Assignment:
Look below for the line containing "Where should I click to: Click"; from there through the line containing "You are a computer-use agent. Viewport: 1510px", both lines included, please set down each line exactly and nothing else.

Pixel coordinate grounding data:
===

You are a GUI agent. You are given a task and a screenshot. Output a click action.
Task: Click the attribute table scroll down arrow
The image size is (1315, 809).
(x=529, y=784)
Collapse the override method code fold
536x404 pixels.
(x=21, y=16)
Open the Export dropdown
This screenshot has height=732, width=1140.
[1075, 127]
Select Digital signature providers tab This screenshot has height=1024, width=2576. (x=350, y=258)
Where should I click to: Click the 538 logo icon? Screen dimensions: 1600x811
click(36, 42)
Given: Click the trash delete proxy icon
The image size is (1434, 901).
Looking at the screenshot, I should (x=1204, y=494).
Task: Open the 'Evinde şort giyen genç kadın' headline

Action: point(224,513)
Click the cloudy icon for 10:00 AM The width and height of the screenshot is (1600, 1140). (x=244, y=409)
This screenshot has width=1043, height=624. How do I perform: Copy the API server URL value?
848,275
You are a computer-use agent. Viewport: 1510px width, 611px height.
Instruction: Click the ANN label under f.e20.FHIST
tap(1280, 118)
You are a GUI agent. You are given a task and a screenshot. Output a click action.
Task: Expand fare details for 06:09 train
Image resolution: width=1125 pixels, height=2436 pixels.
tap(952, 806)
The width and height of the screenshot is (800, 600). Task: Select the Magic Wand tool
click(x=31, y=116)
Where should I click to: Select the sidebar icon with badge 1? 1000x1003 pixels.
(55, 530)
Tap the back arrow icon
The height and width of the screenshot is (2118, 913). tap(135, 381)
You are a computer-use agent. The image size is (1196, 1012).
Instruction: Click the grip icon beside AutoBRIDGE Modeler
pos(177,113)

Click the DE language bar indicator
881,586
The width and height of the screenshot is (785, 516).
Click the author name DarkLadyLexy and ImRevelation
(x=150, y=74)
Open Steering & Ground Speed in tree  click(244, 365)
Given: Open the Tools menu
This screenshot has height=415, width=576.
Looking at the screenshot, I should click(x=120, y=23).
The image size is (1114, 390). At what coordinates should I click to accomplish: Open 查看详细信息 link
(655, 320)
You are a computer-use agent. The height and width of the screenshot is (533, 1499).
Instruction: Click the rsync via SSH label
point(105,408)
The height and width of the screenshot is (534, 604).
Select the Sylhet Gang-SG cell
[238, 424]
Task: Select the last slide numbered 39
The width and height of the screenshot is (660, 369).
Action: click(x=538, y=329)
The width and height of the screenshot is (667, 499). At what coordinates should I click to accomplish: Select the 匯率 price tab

===

Response to this exercise:
Where should I click to: Click the 538 logo icon? Screen dimensions: 1600x811
click(36, 42)
Given: Click the trash delete proxy icon
The image size is (1434, 901).
Looking at the screenshot, I should (x=1204, y=494).
Task: Open the 'Evinde şort giyen genç kadın' headline

Action: point(224,513)
Click the cloudy icon for 10:00 AM The width and height of the screenshot is (1600, 1140). (x=244, y=409)
This screenshot has width=1043, height=624. How do I perform: Copy the API server URL value?
848,275
You are a computer-use agent. Viewport: 1510px width, 611px height.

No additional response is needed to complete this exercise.